La porte d’entrée derrière le chauffeur encadrait une petite scène de rue couronnée d’un ciel tumultueux. Deux gardes postés face à la rue lui tournaient le dos. Un troisième pencha la tête en entendant le triple bip issu du messager qu’il portait à la ceinture. Il prit l’appareil dans sa main, parla quelques instants dans le micro et rentra en courant. Son visage sembla pâlir un peu plus à chacun des cinq pas qui le séparaient de Son Honneur. La conversation fut brève et chuchotée, mais Stella n’en perdit pas un seul mot.
— Le code Brutus est en vigueur, monsieur. Voulez-vous vous abriter ici ou à la résidence du Directeur ?
— Merde ! fit Alek Dexter en détournant le visage comme s’il venait d’être souffleté.
Il faisait partie, comme Wittle, des successeurs possibles de Flatterie. Il se frotta le front tandis qu’un camion de la sécurité déversait un chargement d’hommes en uniforme devant l’entrée. Son visage était devenu aussi pâle que celui du garde. Il regarda l’escadron de la sécurité se déployer autour du camion pour prendre position dans la rue. Une demi-douzaine d’hommes aux visages noircis de fumée et ruisselants de transpiration entrèrent en courant dans la demeure et prirent position dans le hall de réception.
— Ce sont les nôtres ? demanda-t-il au garde.
L’autre haussa les épaules. Ses phalanges étaient blanches autour de la crosse de son laser qu’il agrippait en tremblant.

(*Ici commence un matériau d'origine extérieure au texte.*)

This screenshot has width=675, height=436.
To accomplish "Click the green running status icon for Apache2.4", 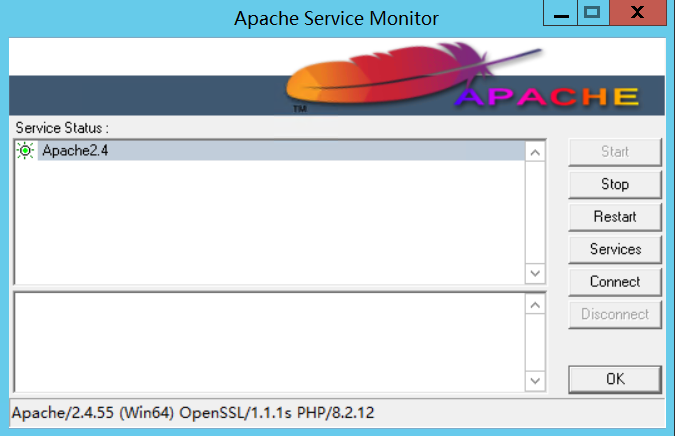I will pyautogui.click(x=25, y=151).
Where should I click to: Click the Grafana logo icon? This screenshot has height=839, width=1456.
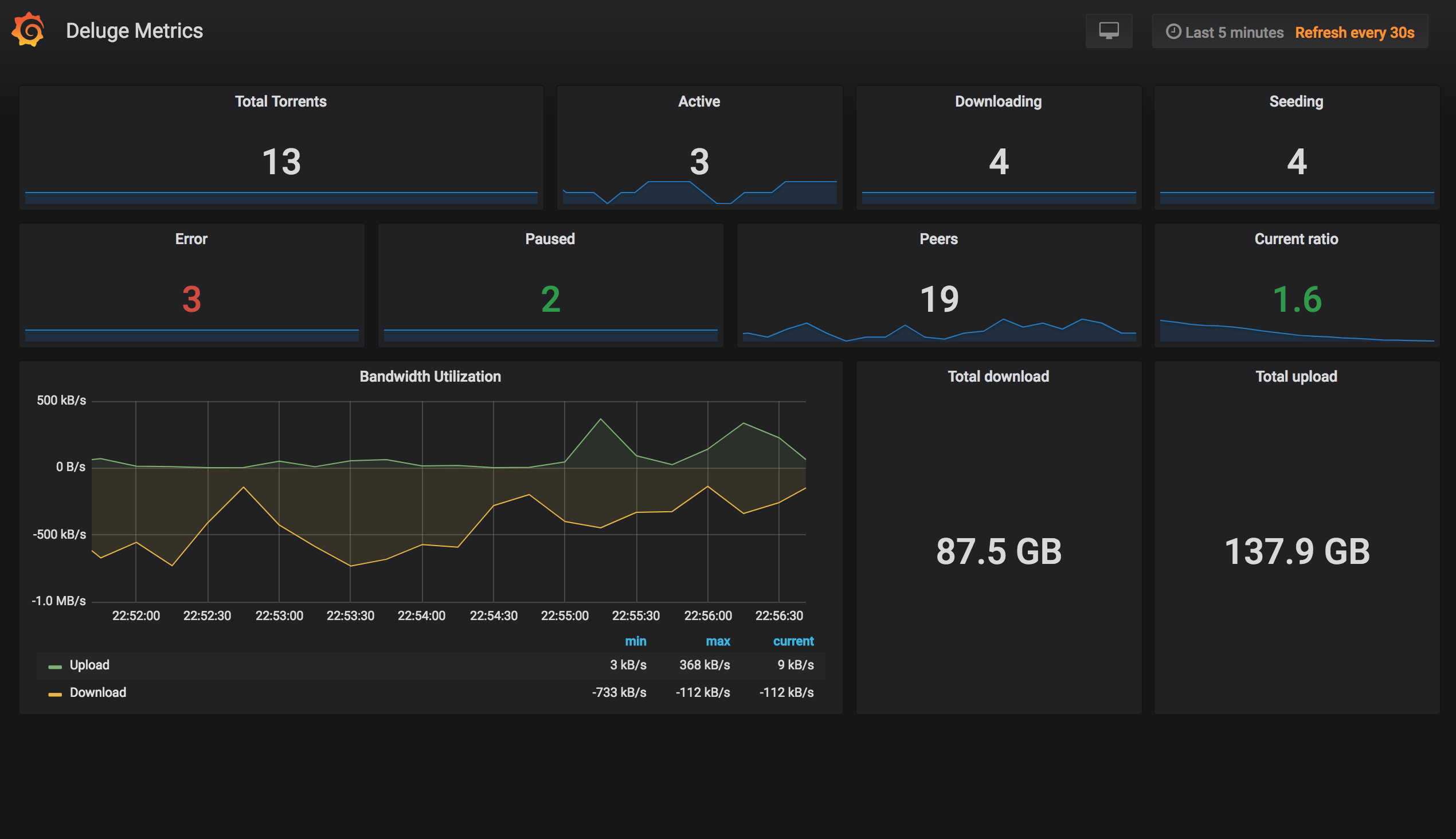pyautogui.click(x=28, y=30)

— Je ne sais pas, monsieur.
— Hum… je suppose qu’il faudrait que nous sachions de quel côté nous sommes avant de savoir à quel camp ils appartiennent. Juste un avertissement, dites-vous ? Flatterie n’est pas…
— Oui, monsieur ; un simple avertissement. C’est Flatterie lui-même qui l’a lancé.
— Nous attendrons ici, décida Dexter S’il faut que nous soyons bloqués quelque part, j’aime autant que ce soit en compagnie de cette ravissante jeune femme.
Il s’inclina devant Stella, lui prit la main et la baisa. Puis il s’avança vers le grand salon où se trouvaient son hôtesse et les autres invités, en passant devant le buffet garni du plus bel assortiment de fruits, de hors-d’œuvre et de fruits de mer que Stella eût jamais contemplé de sa vie. La pièce maîtresse était un énorme bloc de glace d’un mètre de haut représentant un dauphin en train de bondir.
Les combats avaient l’air de se rapprocher et les gardes refermèrent sans bruit la double porte d’entrée. Stella commençait à avoir un peu peur.
Dexter n’avait pas regardé une seule fois ses orchidées.